Microstructure and Mechanical Properties of Heat-Treated Ti-Al-Si Alloy Produced via Laser In Situ Alloying

Abstract

Intermetallics based on gamma titanium aluminide (γ-TiAl) alloys are potential lightweight materials that can be used for high-temperature components. However, poor room temperature ductility hinders their full potential for producing components using conventional manufacturing routes. This work is focused on the study of the microstructure and mechanical properties of ternary Ti-Al-Si alloy fabricated through laser in situ alloying by utilizing laser engineered net shaping (LENS) technology with subsequent heat treatment.
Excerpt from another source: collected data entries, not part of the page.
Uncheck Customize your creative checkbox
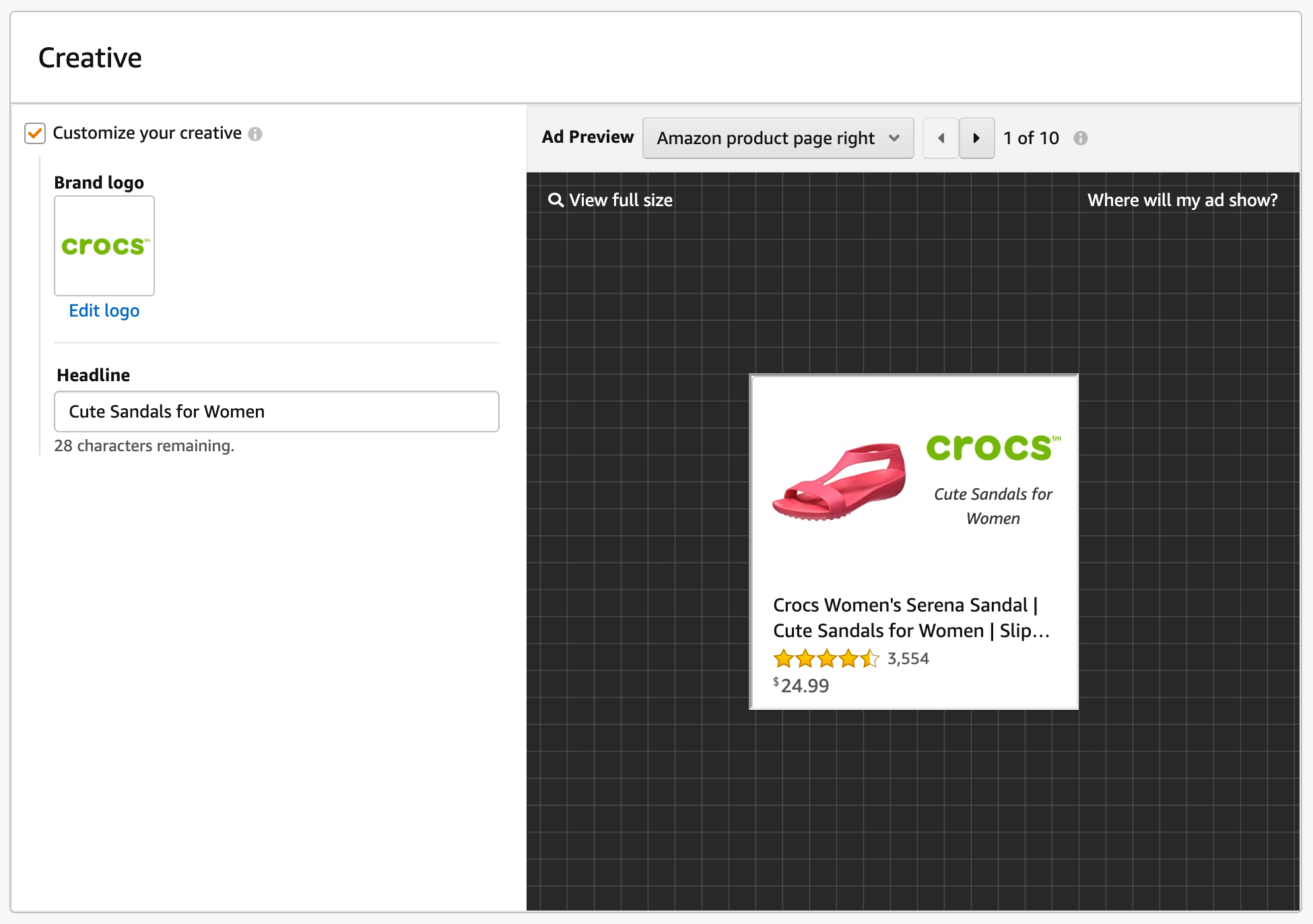This screenshot has width=1313, height=924. click(35, 133)
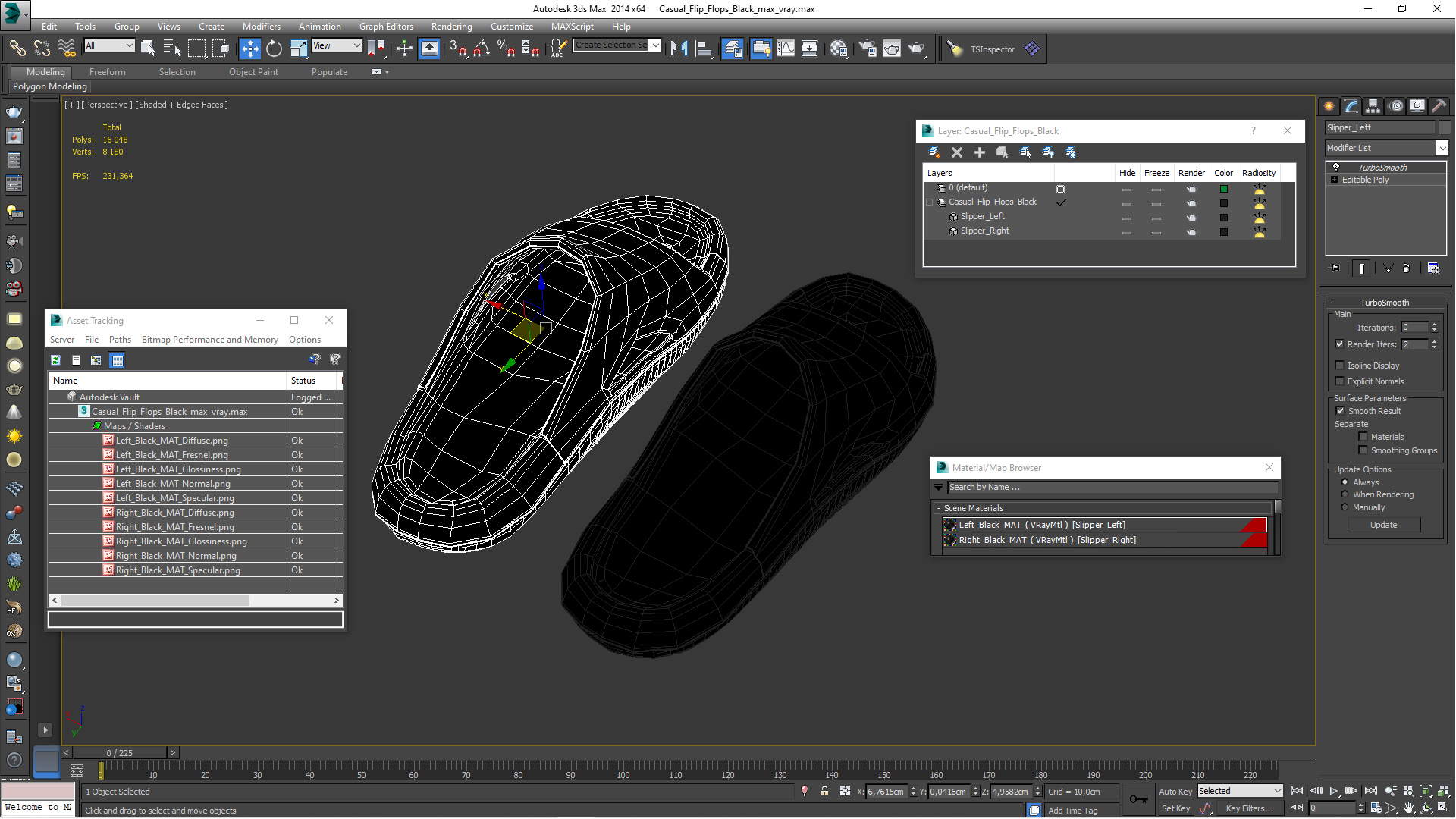Uncheck Smooth Result option
This screenshot has height=819, width=1456.
pyautogui.click(x=1340, y=411)
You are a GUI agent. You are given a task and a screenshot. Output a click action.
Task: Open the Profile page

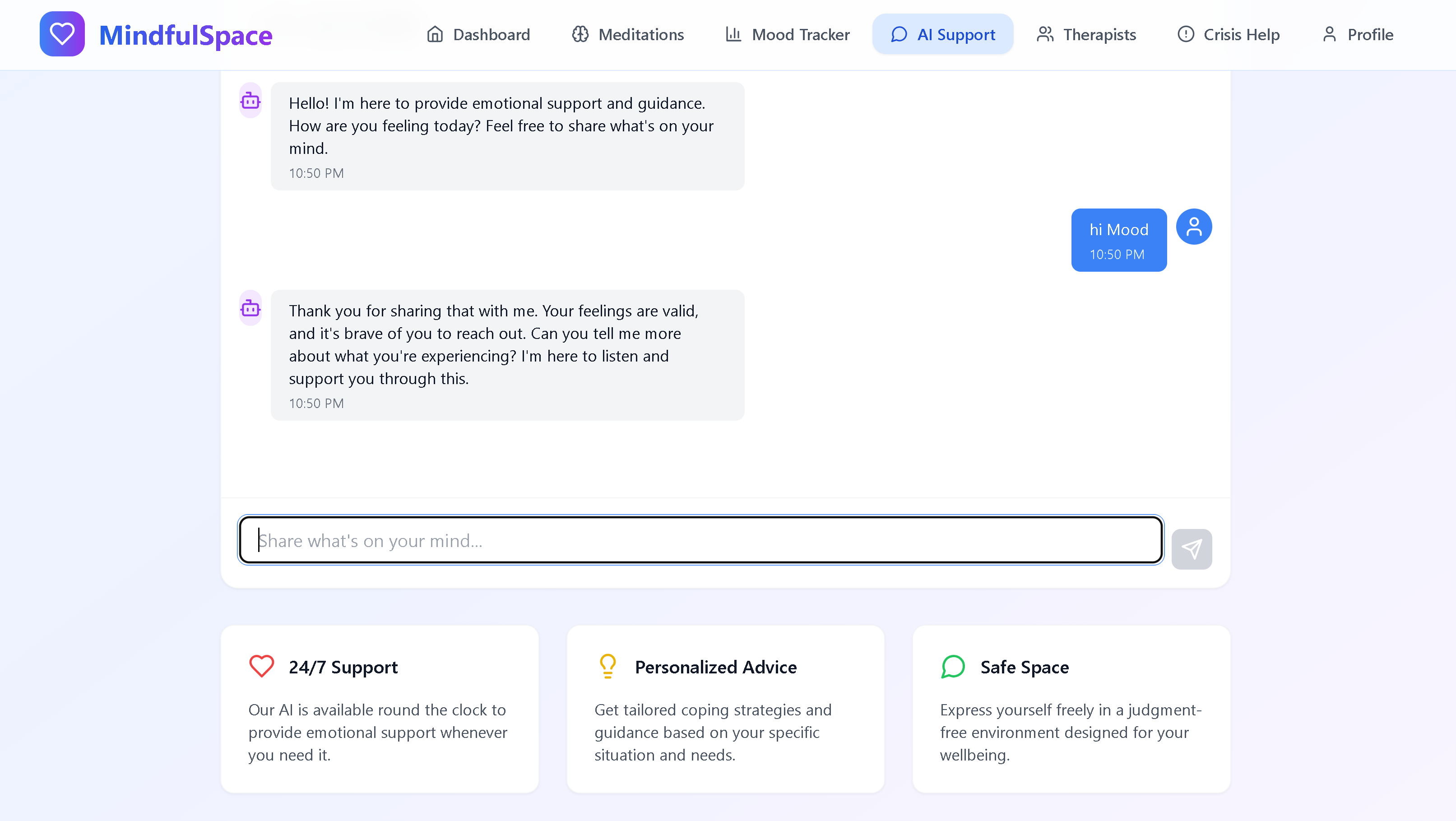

The produced samples were analyzed using a scanning electron microscope (SEM) equipped with an energy-dispersed spectroscope (EDS) to investigate the composition and microstructure. Phase identification was investigated with x-ray diffraction (XRD) and electron backscattered diffraction (EBSD). Vickers hardness testing machine was utilized to determine the microhardness values, while the yield strength and tensile strength were calculated from the hardness results. Based on the results obtained, the microstructure of the heat-treated and as-produced ternary Ti-Al-Si alloy comprised mainly of α2-Ti3Al, γ-TiAl and ζ-Ti5Si3 phases. The SEM and EBSD results confirmed the phases formed, especially the fine lath structures of α2 in the colonies of α2/γ lamellae. The quantity of ζ-Ti5Si3 present in the LENS produced ternary alloy contributed majorly to the reported microhardness values. The sample heat-treated at 1150 °C/15 min/air-cooled (AC)/950 °C /6 h/furnace cooled (FC) (sample E1) had the lowest microhardness value of 624 Hv (6118 MPa or 6.12 GPa), with a corresponding tensile strength of 2325 MPa and yield strength of 1022 MPa. This was ascribed to the occurrence of more colonies of α2/γ lamellar in comparison with other samples.